[CRIU] [PATCH 7/7] restore: handle the case where zombies are reparented
Tycho Andersen
tycho.andersen at canonical.com
Tue Jun 28 08:04:08 PDT 2016
On Tue, Jun 28, 2016 at 04:00:50PM +0300, Pavel Emelyanov wrote:
> On 06/23/2016 06:13 PM, Tycho Andersen wrote:
> > For example, if a zombie has a helper that sets up its session id, the
> > zombie will be reparented to the init task, which will then potentially get
> > a SIGCHLD for a task which isn't its direct child zombie, which we didn't
> > handle. Instead, let's recursively find all the zombies for the init task,
> > in case they get reparented this way.
>
> This is checked by the test in patch #3, right?
Yep.
> > This commit is a little ugly: we are now passing three lists of pids
> > (helpers, zombies, and things that are allowed to die) to the restorer blob
> > for each task. We do need to have some way to distinguish, because:
> >
> > * we want to wait on helpers
> > * we don't want to wait on zombies (i.e. we want to keep the pid dead), but
> > confirm that it actually died
> > * we don't want to wait on anything that gets reparented, but we don't want
> > to error out if we get a SIGCHLD for it
> >
> > We could introduce a new struct:
> >
> > struct pid_info {
> > pid_t pid;
> > bool zombie;
> > bool direct_child;
> > }
> >
> > to handle this instead of the three separate lists. I'm not sure which is
> > cleaner, but I'd be happy to refactor to the other way if that's better.
>
> What if we count these non-ours zombies into existing zombies? The only difference
> from this patch I see is that the wait_zombies() would call wait() on it. Is it bad?
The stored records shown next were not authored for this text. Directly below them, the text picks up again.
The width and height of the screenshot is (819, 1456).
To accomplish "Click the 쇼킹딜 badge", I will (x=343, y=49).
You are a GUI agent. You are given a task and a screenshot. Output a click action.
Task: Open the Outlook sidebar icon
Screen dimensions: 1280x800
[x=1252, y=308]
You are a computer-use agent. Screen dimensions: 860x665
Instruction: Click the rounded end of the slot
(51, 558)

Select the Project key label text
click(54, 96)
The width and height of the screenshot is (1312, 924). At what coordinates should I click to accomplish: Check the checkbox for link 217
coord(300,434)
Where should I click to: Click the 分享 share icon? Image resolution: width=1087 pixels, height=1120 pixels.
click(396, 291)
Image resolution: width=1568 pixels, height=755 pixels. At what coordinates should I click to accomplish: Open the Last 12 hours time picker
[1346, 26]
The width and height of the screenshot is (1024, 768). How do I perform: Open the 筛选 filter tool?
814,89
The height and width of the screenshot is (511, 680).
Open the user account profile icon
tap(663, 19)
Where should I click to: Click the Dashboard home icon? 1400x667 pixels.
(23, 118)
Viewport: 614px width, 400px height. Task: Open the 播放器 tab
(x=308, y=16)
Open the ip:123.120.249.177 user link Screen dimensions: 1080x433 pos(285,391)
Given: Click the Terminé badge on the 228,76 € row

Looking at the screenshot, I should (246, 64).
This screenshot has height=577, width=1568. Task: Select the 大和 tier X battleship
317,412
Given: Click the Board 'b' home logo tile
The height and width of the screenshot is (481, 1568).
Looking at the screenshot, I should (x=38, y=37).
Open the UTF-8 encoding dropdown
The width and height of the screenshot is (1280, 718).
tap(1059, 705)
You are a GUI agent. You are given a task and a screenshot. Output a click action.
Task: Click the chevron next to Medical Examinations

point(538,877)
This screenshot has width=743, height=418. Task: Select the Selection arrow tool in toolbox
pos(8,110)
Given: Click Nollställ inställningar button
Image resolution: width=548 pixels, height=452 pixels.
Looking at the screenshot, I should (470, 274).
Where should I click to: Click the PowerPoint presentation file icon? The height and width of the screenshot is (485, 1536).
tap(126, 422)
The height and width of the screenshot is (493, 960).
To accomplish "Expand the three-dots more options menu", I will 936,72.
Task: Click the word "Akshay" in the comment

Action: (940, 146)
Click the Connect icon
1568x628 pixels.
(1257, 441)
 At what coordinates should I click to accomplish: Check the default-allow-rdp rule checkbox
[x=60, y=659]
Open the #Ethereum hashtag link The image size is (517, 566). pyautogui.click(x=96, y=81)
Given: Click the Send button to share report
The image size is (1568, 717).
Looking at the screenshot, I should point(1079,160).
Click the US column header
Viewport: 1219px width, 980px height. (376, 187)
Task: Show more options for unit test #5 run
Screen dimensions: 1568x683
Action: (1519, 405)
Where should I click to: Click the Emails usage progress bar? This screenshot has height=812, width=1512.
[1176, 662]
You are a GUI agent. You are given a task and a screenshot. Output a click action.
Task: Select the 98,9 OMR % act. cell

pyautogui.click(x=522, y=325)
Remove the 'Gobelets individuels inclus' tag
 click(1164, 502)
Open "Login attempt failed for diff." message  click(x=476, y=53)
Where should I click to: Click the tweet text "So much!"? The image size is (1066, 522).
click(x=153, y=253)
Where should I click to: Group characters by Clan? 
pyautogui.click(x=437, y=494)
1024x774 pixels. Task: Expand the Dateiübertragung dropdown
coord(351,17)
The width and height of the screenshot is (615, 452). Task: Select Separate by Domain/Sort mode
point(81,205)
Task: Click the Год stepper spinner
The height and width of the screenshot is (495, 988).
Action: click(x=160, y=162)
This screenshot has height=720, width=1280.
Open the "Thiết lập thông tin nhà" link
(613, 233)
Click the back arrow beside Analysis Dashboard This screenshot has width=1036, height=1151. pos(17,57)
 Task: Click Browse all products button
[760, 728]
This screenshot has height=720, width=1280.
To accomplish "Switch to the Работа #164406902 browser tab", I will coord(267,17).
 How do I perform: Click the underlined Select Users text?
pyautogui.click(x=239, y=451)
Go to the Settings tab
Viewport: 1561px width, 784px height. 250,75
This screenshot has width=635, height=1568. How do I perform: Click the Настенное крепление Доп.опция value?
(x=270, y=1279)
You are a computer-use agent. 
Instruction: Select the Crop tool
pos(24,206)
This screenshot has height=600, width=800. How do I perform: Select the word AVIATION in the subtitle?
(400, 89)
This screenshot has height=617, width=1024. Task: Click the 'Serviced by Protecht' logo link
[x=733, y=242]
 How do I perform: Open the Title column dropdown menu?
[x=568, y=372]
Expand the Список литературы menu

I thought I tried this and ran into some problem, but I don't remember
what it was. I might have done this before I had the other patch about
calculating the number of zombies, which probably would have caused
problems. Anyway, I'll revisit this and figure it out for the next
series.
> > Signed-off-by: Tycho Andersen <tycho.andersen at canonical.com>
> > ---
> > criu/cr-restore.c | 31 ++++++++++++++++++++++++++-----
> > criu/include/restorer.h | 3 +++
> > criu/pie/restorer.c | 20 ++++++--------------
> > 3 files changed, 35 insertions(+), 19 deletions(-)
> >
> > diff --git a/criu/cr-restore.c b/criu/cr-restore.c
> > index 771ea50..9a655c8 100644
> > --- a/criu/cr-restore.c
> > +++ b/criu/cr-restore.c
> > @@ -362,14 +362,16 @@ err:
> > return ret;
> > }
> >
> > -static int collect_child_pids(int state, unsigned int *n)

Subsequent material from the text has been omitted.